What to work on =>
- 1) Copy the IVF review exchange word for word from "Added at line" to "to choose IVF.".
- 2) In the IVF review exchange, what is said to have brought the chances of severe hyperstimulation syndrome close to zero?

Exercise passage =>
----
We disagree and apologise for not being sufficiently clear in the text.

To us, this issue is: (1) whether couples are really getting sufficient information from the clinic they attend in order to give informed consent for these options; and (2) whether a truly voluntary decision can be made when there is no ‘choice’ - say ‘egg sharing or nothing’?

We think that women are not being given sufficient information; IVF clinic evenings, consultations and consent forms do not contain this information.

Additionally, there would be an ethical issue for the doctor offering an option that increases the risk of a life-threatening disorder.

Added at line 267.

There is an ethical issue for the doctor here, it’s not a simple consumer choice.

 

I would suggest alternative explanations for the increased proportion of D-IVF (which of course would not exclude those discussed in the manuscript). First of all, IVF procedures have increased the level of safety over the years. Cycle segmentation, for instance, has brought the chances of severe hyperstimulation syndrome close to zero. Pre-implantation genetic screening (PGT-A) allows couples to know the presence of aneuploidies (so frequent in our species) before pregnancy. Furthermore, the greatly increased efficacy and efficiency of embryo cryopreservation (vitrification) allows for more pregnancies (singleton), years apart, after one single IVF/ICSI.

We thank the peer reviewer for these points.

We agree that lowering of OHSS is good, but it is not a reason to choose IVF.

We disagree that PGS is a boon, given that aneuploidy is relatively rare by the end of pregnancy, and that RCTs have shown that its application (sold in order to ‘reassure’ about abnormalities) results in lower pregnancy rates.
----
Data excerpts =>
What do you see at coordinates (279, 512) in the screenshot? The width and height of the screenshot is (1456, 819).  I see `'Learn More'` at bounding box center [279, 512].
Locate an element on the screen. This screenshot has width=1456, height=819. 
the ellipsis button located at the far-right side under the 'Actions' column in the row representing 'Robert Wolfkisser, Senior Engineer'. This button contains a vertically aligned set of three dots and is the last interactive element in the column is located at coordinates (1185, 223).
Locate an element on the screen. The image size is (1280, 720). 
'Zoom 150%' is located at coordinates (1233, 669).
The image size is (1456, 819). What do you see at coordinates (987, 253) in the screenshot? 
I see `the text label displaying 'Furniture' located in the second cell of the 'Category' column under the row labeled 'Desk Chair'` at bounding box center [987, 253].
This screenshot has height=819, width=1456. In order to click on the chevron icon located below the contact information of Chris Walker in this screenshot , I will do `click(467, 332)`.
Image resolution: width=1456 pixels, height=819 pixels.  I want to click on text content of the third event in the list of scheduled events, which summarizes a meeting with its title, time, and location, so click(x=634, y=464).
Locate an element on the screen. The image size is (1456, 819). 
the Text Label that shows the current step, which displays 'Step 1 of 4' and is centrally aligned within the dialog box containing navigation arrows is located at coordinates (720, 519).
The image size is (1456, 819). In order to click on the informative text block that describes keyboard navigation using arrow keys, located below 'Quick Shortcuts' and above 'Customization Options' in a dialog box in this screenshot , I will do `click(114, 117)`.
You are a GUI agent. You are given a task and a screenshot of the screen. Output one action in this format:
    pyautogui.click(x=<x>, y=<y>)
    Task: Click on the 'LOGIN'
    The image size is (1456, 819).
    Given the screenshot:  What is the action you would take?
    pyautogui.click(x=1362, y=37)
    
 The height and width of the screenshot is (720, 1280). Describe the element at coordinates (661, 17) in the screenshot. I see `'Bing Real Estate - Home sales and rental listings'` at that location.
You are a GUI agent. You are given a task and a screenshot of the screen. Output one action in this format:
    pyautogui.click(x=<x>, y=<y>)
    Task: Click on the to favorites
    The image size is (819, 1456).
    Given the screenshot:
----
Expected responses =>
- 1)
Added at line 267.

There is an ethical issue for the doctor here, it’s not a simple consumer choice.

 

I would suggest alternative explanations for the increased proportion of D-IVF (which of course would not exclude those discussed in the manuscript). First of all, IVF procedures have increased the level of safety over the years. Cycle segmentation, for instance, has brought the chances of severe hyperstimulation syndrome close to zero. Pre-implantation genetic screening (PGT-A) allows couples to know the presence of aneuploidies (so frequent in our species) before pregnancy. Furthermore, the greatly increased efficacy and efficiency of embryo cryopreservation (vitrification) allows for more pregnancies (singleton), years apart, after one single IVF/ICSI.

We thank the peer reviewer for these points.

We agree that lowering of OHSS is good, but it is not a reason to choose IVF.

- 2) Cycle segmentation.